◆ **Aim of the task**
Below is a set of records. Repeat them verbatim without the pictures.

══ Data extract ══

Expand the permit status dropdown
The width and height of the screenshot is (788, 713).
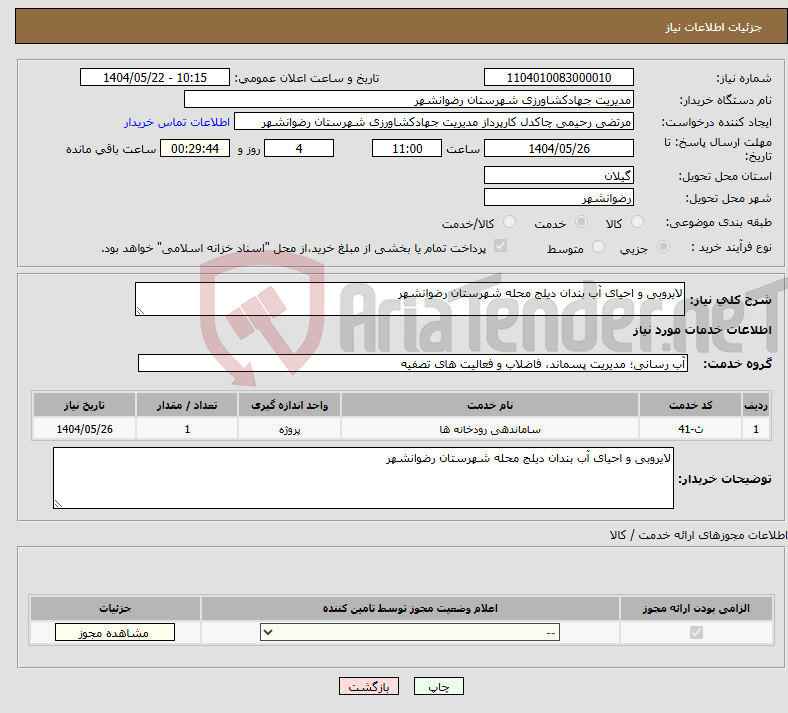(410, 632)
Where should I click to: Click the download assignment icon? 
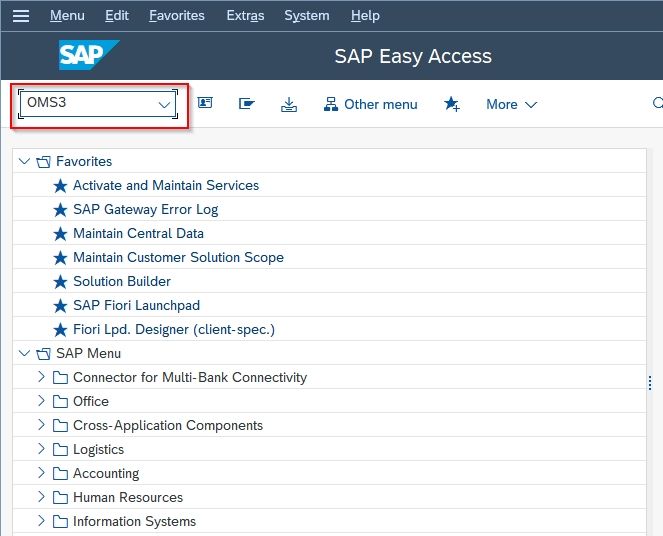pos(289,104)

═══

◆ **Solution to the exercise**
Expand the permit status dropdown
The width and height of the screenshot is (788, 713).
(410, 632)
Where should I click to: Click the download assignment icon? 
pos(289,104)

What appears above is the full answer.